EXERCISE REQUIREMENTS:
a – Repeat the passage in the Rosa Rosenberg biography from "Rosa Rosenberg at" up to and including "in Mexico City.".
b – Name every distinct year that appears in the Rosa Rosenberg biography.
c – Check each statement against the Rosa Rosenberg biography and answer yes or no, quoting the deciding words: (i) She moved to Mexico when she was five. (ii) Her final solo exhibition took place at Galeria Lanai. (iii) She learned painting at a public academy.

PAGE EXTRACT:

= Rosa Rosenberg =

Mexican artist (1921–1981)

Rosa Rosenberg at her home studio in Mexico City

Rosa Rosenberg (January 8, 1921 – April 23, 1981) was a surrealist Mexican painter. Born in Lemberg, Poland (now Lviv, Ukraine) she emigrated to Mexico at the age of two. She studied painting privately; in 1966 she won first place in the competition "Nuevos Valores", which had been put on by the Hebrew Sports Center. She exhibited work between 1968 and 1975, her work was featured in a group exhibition in 1975 at the Palacio de Bellas Artes. Her last solo exhibition was at Galeria Lanai in May 1979. She died in Mexico City.

SUPPLIED MATERIAL:
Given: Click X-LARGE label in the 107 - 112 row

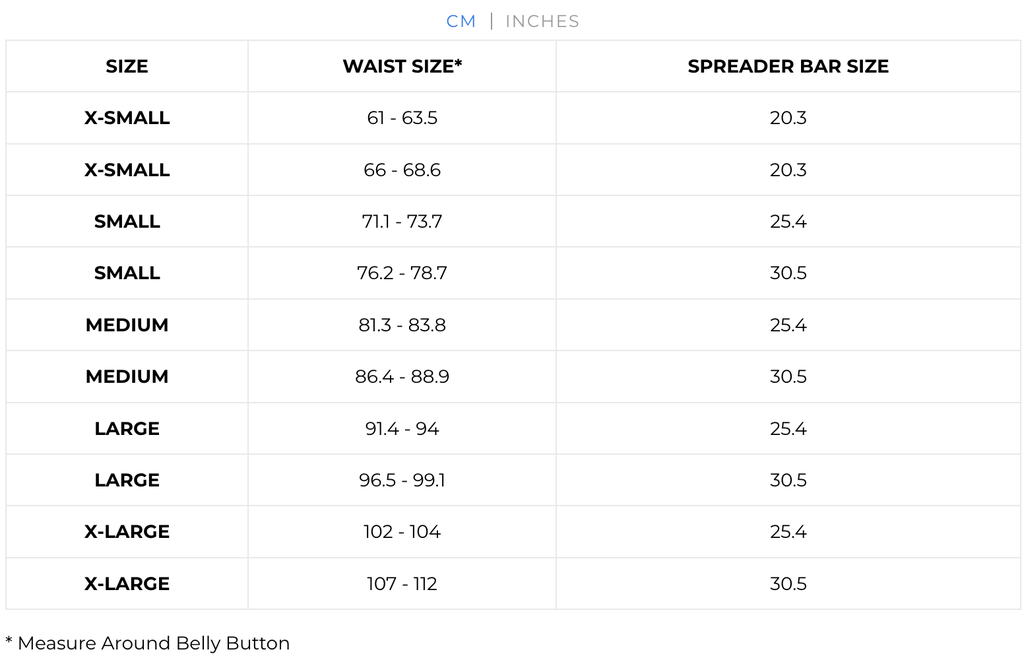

EXPECTED OUTPUTS:
a –
Rosa Rosenberg at her home studio in Mexico City

Rosa Rosenberg (January 8, 1921 – April 23, 1981) was a surrealist Mexican painter. Born in Lemberg, Poland (now Lviv, Ukraine) she emigrated to Mexico at the age of two. She studied painting privately; in 1966 she won first place in the competition "Nuevos Valores", which had been put on by the Hebrew Sports Center. She exhibited work between 1968 and 1975, her work was featured in a group exhibition in 1975 at the Palacio de Bellas Artes. Her last solo exhibition was at Galeria Lanai in May 1979. She died in Mexico City.

b – 1921, 1981, 1966, 1968, 1975, 1979

c –
(i) No: "she emigrated to Mexico at the age of two."
(ii) Yes: "Her last solo exhibition was at Galeria Lanai in May 1979."
(iii) No: "She studied painting privately"